No exactamente. Algunos se han usado durante décadas sin problemas aparentes. Lo que está pasando es que estamos consumiendo cantidades mucho mayores de muchos aditivos diferentes, simultáneamente, durante toda la vida. Ese efecto acumulativo es lo que los estudios están capturando ahora.

Inventor

¿Por qué siguen permitidos si el riesgo es real?

Model

Porque el riesgo es probabilístico, no determinista. Una persona puede comer productos con nitritos toda su vida y nunca desarrollar cáncer. Pero a nivel poblacional, el riesgo aumenta.

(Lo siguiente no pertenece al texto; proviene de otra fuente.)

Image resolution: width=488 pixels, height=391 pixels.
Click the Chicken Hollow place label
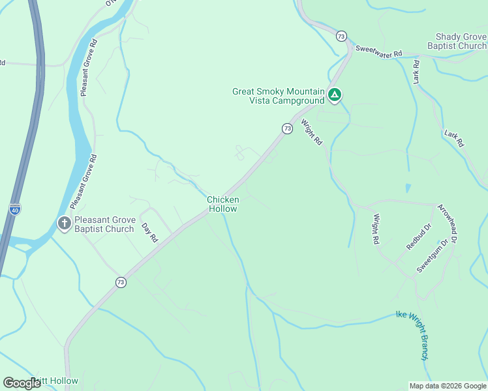pyautogui.click(x=222, y=204)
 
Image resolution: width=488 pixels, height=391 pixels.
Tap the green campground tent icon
pyautogui.click(x=334, y=96)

Las agencias regulatorias tienen que equilibrar seguridad con practicidad industrial.

Inventor

¿Hay algo que la gente pueda hacer hoy mismo?

Model

Leer etiquetas. Elegir alimentos con menos ingredientes. Cocinar desde cero cuando sea posible. No es perfección lo que se busca, sino reducción. Incluso pequeños cambios en el consumo de ultraprocesados pueden importar.

Inventor

¿Y los niños? ¿Deberían evitar completamente estos alimentos?

Model

Idealmente, sí. Sus cuerpos están construyéndose. Cada exposición a estos aditivos ocurre durante una ventana crítica de desarrollo. Es donde el riesgo es más alto y donde la prevención tiene más sentido.